No tenía ni idea de quién de ellos se había convertido en Jonathan Devlin; era incapaz de relacionar a ese hombre de mirada triste, panza pequeña y espalda curvada con ninguno de esos adolescentes flacos que en mis recuerdos me sobrepasaban, tapándome el sol. Lo había olvidado todo de ellos. No creo haber pensado en los moteros ni una sola vez a lo largo de veinte años, y me desagradaba profundamente la idea de que hubieran permanecido ahí a pesar de todo, a la espera de su momento para saltar como un muñeco con resorte, meneándose, sonriendo y dándome un buen susto.
Uno de ellos llevaba gafas de sol todo el año, incluso con lluvia. A veces nos ofrecía chicles con sabor a fruta que nosotros aceptábamos, aunque guardábamos las distancias, a pesar de que sabíamos que los habían robado de la tienda de Lowry. «No os acerquéis a ellos -me decía mi madre-, no les contestéis si os dicen algo», pero no me explicaba por qué. Peter le preguntó a Metallica si podía darnos una calada de su cigarro, y él nos enseñó a sujetarlo y se rió cuando tosimos. Nos quedábamos bajo el sol, apartados de ellos y con el cuello estirado para ver el contenido de sus revistas; Jamie aseguró que en una de ellas vio a una chica completamente desnuda. Metallica y el Gafas encendían mecheros de plástico y competían a ver quién aguantaba más con el dedo encima de la llama. Por la noche, cuando se iban, nos acercábamos y olíamos las latas aplastadas que habían dejado en la hierba polvorienta: a rancio, agrio, a mayores.
Me desperté porque alguien gritaba debajo de mi ventana. Me erguí de golpe, con el corazón aporreándome las costillas. Acababa de tener un sueño confuso y febril en el que Cassie y yo estábamos en un bar atiborrado de gente y un tío con gorra de tweed le chillaba, y por un instante pensé que había oído la voz de ella. Me sentía desorientado, estaba a oscuras y el silencio nocturno era denso; afuera, alguien, una chica o un niño, gritaba una y otra vez.

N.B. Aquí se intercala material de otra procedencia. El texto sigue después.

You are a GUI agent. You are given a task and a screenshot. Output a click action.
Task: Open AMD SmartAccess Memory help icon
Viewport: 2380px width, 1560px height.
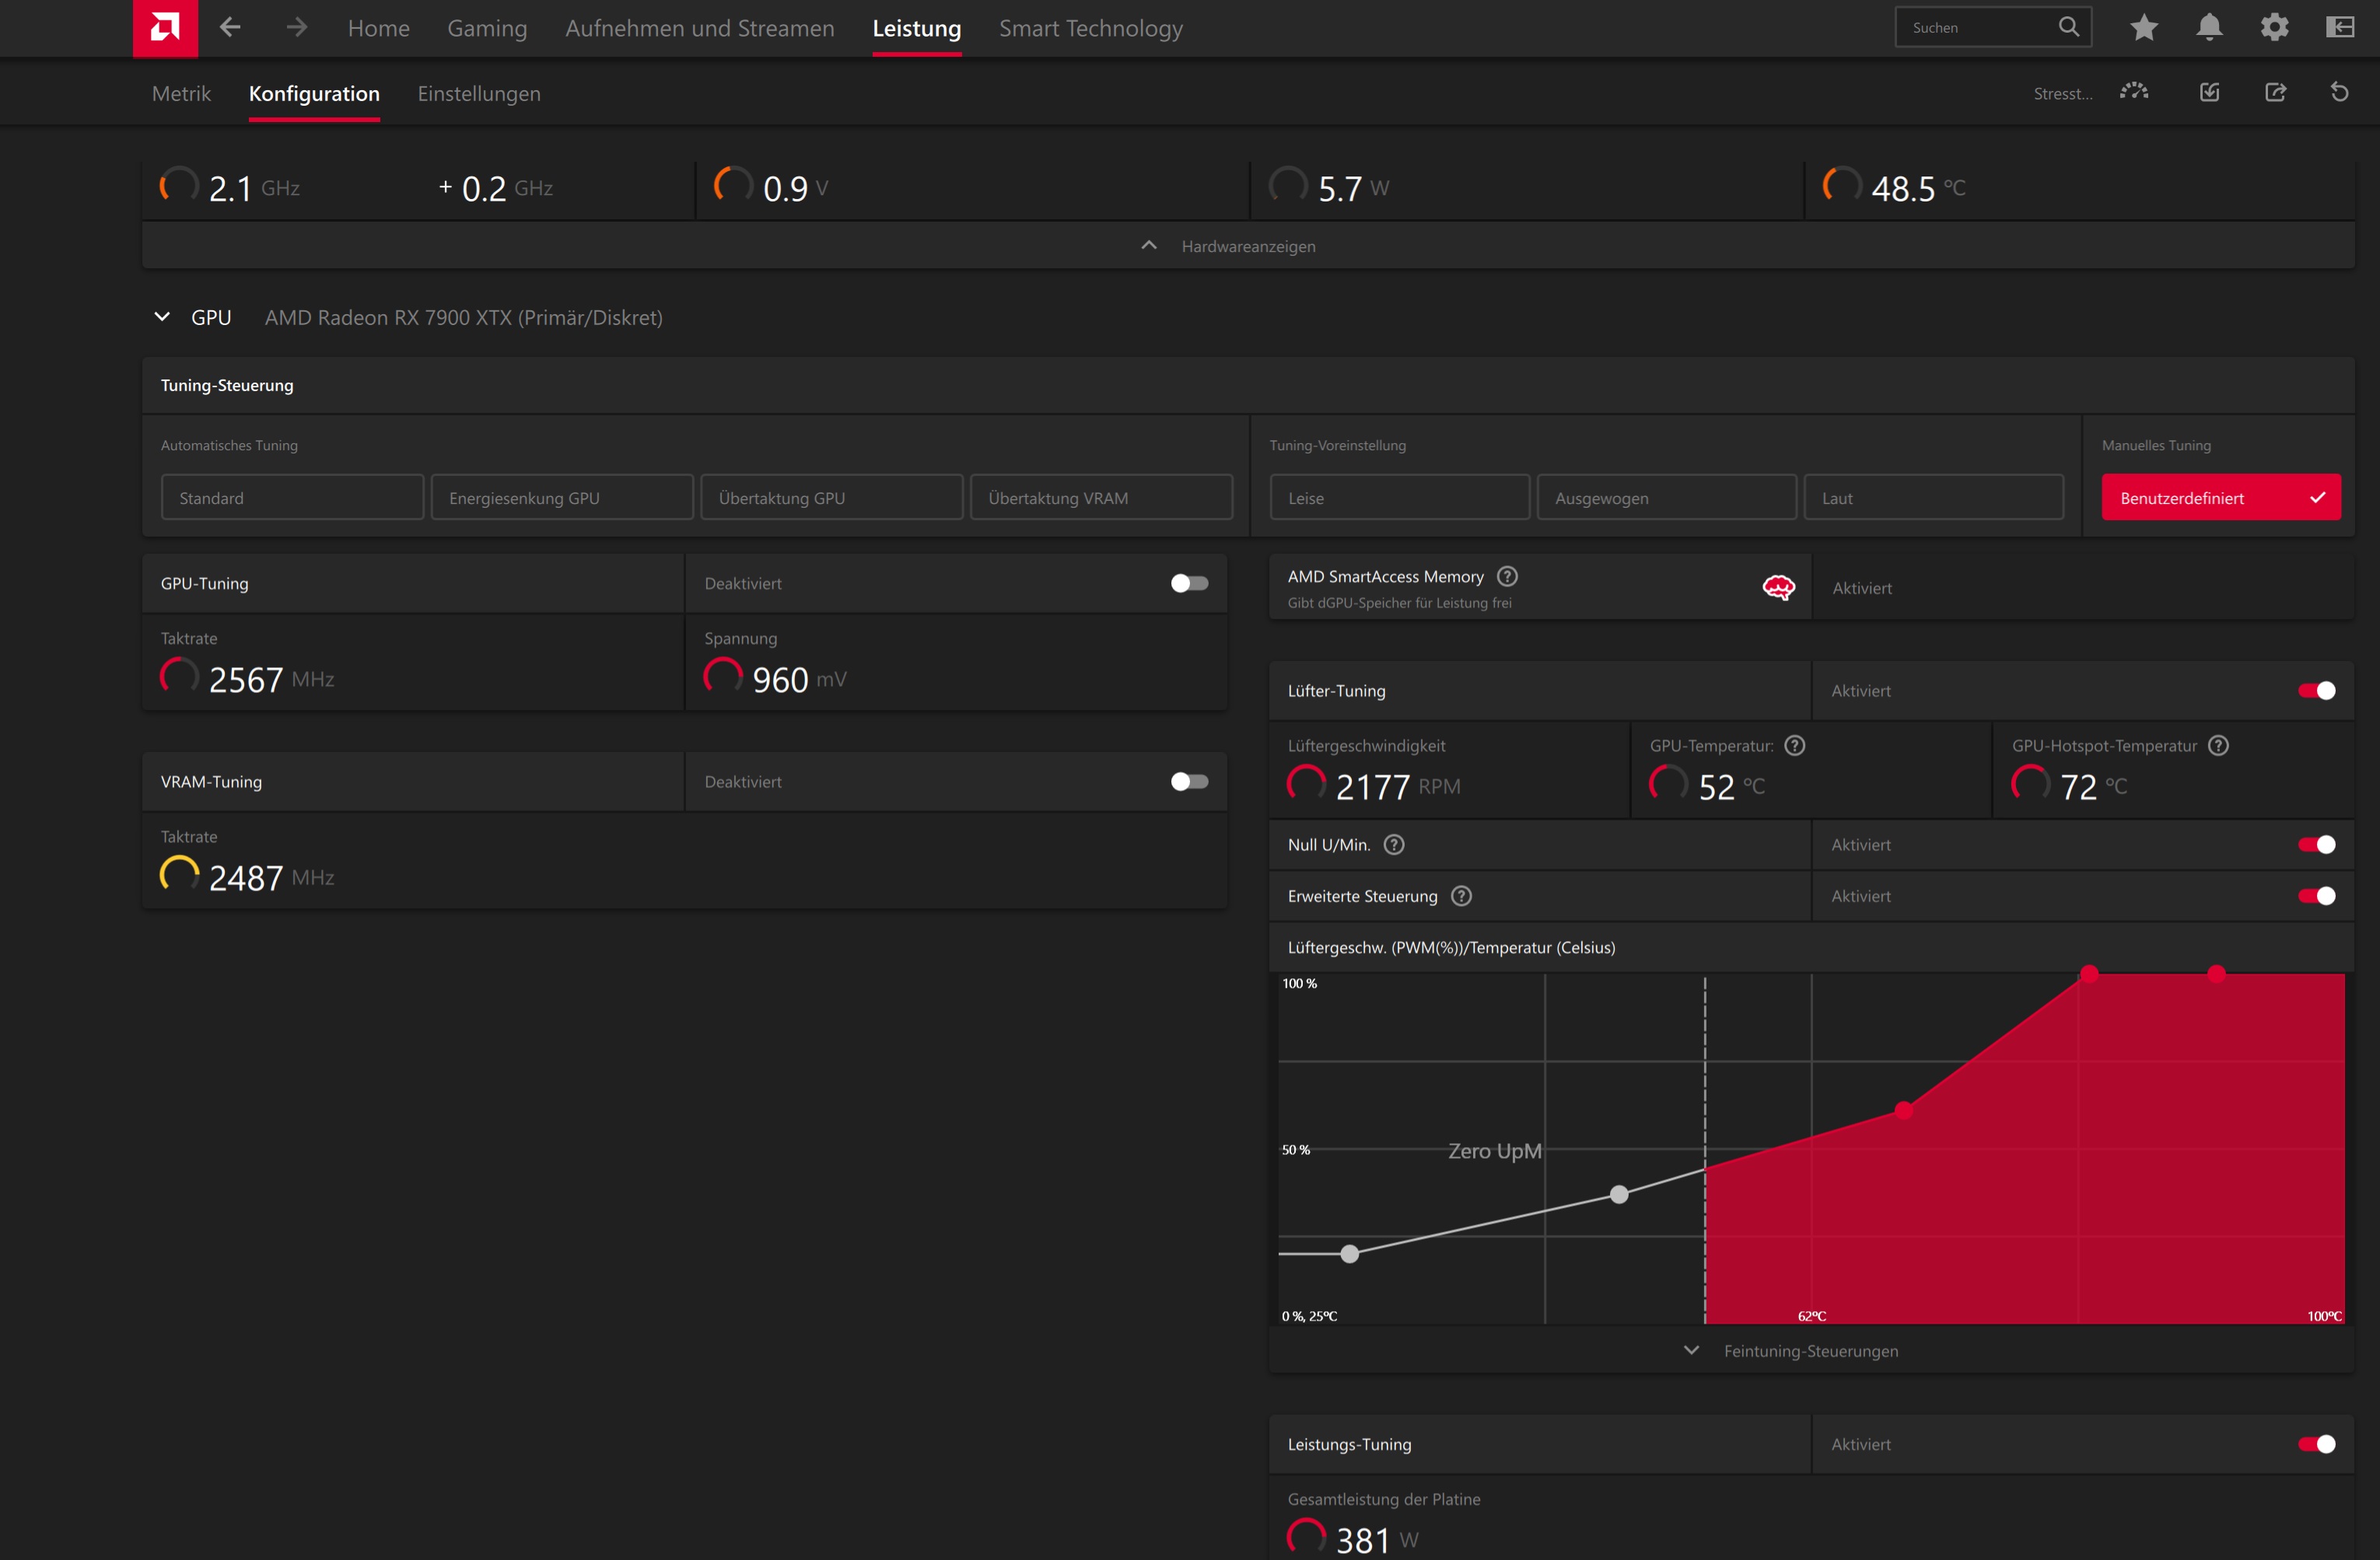(1506, 576)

Me acerqué a la ventana y descorrí con cuidado un par de centímetros de cortina. El complejo en el que vivo consta de cuatro edificios idénticos de apartamentos alrededor de un pequeño cuadrado de hierba con un par de bancos de hierro, una de esas zonas que los promotores inmobiliarios denominan «área recreativa comunitaria», aunque nadie la utiliza nunca (la pareja de la planta baja celebró cócteles «al fresco» un par de veces, pero la gente se quejaba del ruido y el administrador puso un letrero acusador en el vestíbulo). Los focos blancos de seguridad conferían al jardín un resplandor nocturno fantasmagórico. Estaba vacío: la inclinación de la sombra en los rincones era demasiado baja para que se ocultase nadie. Oí el grito otra vez, alto, espeluznante y muy cerca; una punzada atávica me traspasó el espinazo.
Aguardé, temblando un poco debido al aire frío que chocaba contra el cristal. Al cabo de unos minutos algo se movió en las sombras, negro contra negro, y luego adquirió forma y apareció en el césped; se trataba de un zorro, vigilante y escuálido con su abrigo veraniego. Alzó la cabeza y gritó otra vez; por un instante me pareció captar su olor salvaje y extraño. Luego cruzó el césped al trote y desapareció por la verja principal mientras se colaba entre los barrotes, sinuoso como un gato. Oí sus lamentos que se alejaban en la oscuridad.